Until the age of 19, Freddie had no interest in becoming a racing driver. His chosen sport was polo. "Horses were always my life; mum was from a horse-racing background so naturally I was brought up around them. I actually became a professional polo player at 16 – that's what I was intending to do. Then I came to the Goodwood Festival of Speed as a spectator and someone asked if I wanted to jump in and have a go. It was a touring car – a Maserati GT. I said, 'Yeah, great – I'd love to,' and the bug bit, as they say."

So, what happened? "I did the hill climb at the Festival of Speed in front of 200,000 spectators with no racing licence. I'd only had my driving licence for a few weeks. I loved it – 400HP of Maserati. Amazing." So he called up Uncle Dave, his "dad's little brother", and told him he wanted to become a racing driver. "He said, 'Ring me back in a week if you're still serious'. So I did. He helped me raise the money for my first season, in British Formula Ford, and got me started."

That was in 2007 and since then, Freddie has made endurance racing his thing. A drive at Le Mans is an ambition, alhough, at the moment, Euro Nascar is where he plies his trade. Strangely, in a storyline that could inspire a sequel to Rush, he finds himself in the same team as Mathias Lauda, Niki's son. Is there friction between them? "No – he's a great guy, we have a lot of fun together," says Freddie. "There's no rivalry as of yet, although I hear he keeps an eye on my lap time, making sure I'm not getting too close. He's more consistent than me at the moment, but when I do pop in a few quick lap times, he says, 'I hope you're not doing that every lap.'". He's also a fan of Mathias's dad: "Yes, he's non-executive chairman of the Mercedes Formula One team and still working away. Also a really nice guy."

So does Freddie think he's like his father? People must compare them, purely on the grounds of family resemblance and the fact  he is, after all, a racing driver. "I suppose a lot of people do try and compare me to my father. But I like to think the people who know what they're talking about don't compare me to him on the track because of my lack of experience," he says. "You know, had I started when I was a young lad and had funding behind me, then it would be a viable comparison. But at the moment it's not. I like to think people who actually understand racing – the people who count – don't make that comparison. Personality-wise, that's a different story – we are pretty similar."

In what way? "I'm very competitive, like he was. I don't like losing at all. Also, I get told off for speaking too openly about things." Plus both father and son are big animal lovers – Freddie has a Jack Russell and keeps chickens, while James had Oscar the alsatian and kept budgerigars.

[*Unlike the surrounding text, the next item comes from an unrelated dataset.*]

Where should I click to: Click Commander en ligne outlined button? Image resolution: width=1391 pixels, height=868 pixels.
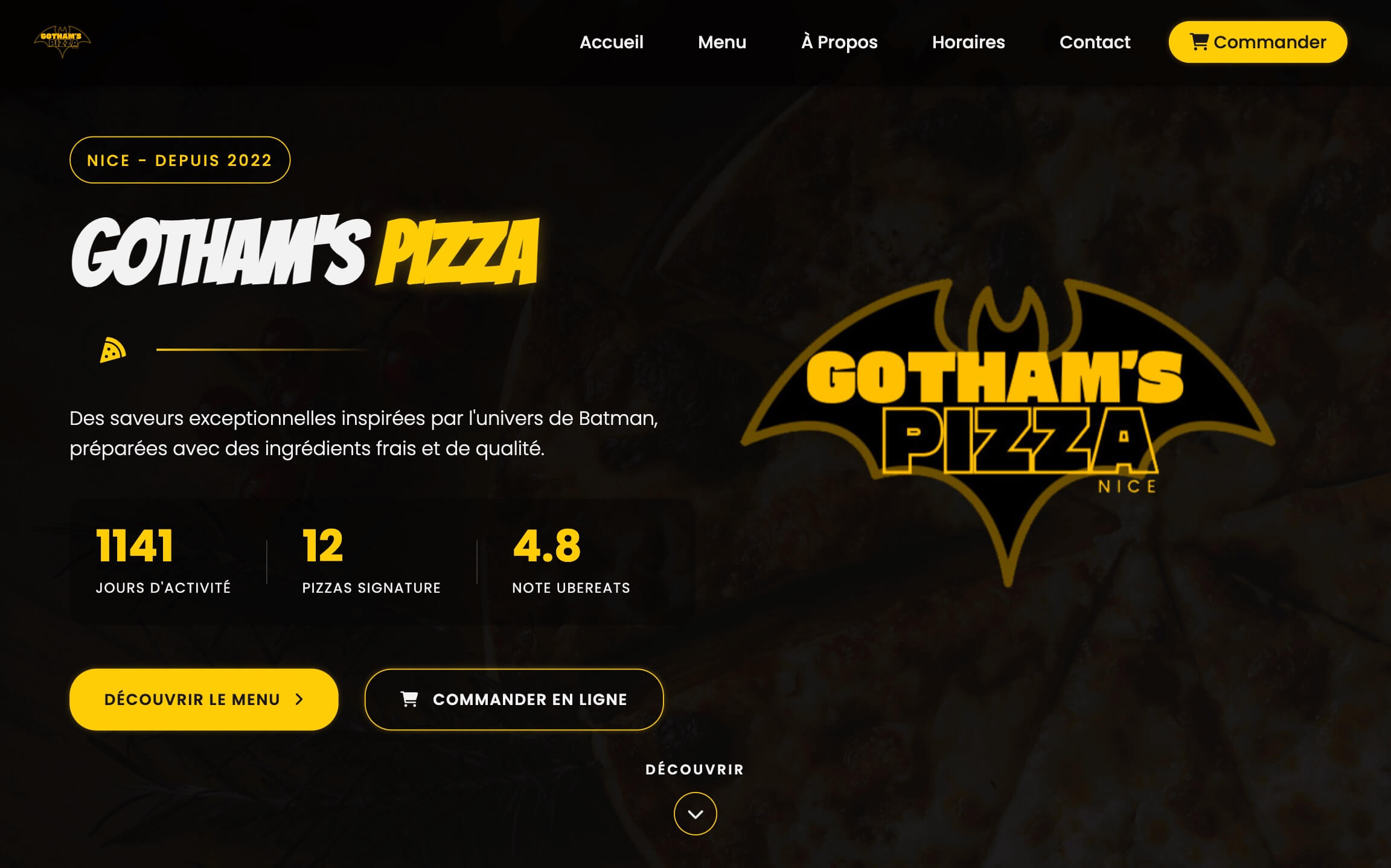(x=514, y=699)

So, regarding these new Tag Heuer watches, does Freddie wear a timepiece himself? "I haven't worn a watch for a while. I was given four watches for Christmas when I was 13 years old and by the following Christmas, I had lost every single one of them. I think that was because, when I was about 14 or 15, I got my first mobile phone so I always had the time on me. But now I very much enjoy wearing the limited-edition Tag Heuer watch. It feels a bit like growing up." He likes the workings of watches, he says: "The precision of the mechanics – that's what's really interesting to me." One of his hobbies is long-distance precision target-shooting. This involves "making a bullet from scratch – not the cartridge from scratch, but you reload it and once that cartridge has been fired, you need to resize it. We're talking down to the half of a thousandth of an inch so it's the same sort of precision as building a watch. I find it fascinating."

When Tag Heuer presented the timepiece designs to Freddie and his brother, both custodians of the James Hunt estate, Freddie says they thought they were "spot on" and made only one or two minor changes. 

"The way they've incorporated Dad's colours – red, blue and yellow – is pretty cool. They come from his helmet – they're originally the Wellington colours, which was Dad's school. I use the same on my helmet today. One of the watches has the colours on one side of the strap and both have his name and signature on the back. And obviously, because they're chronographs, they look very racy and very sporty."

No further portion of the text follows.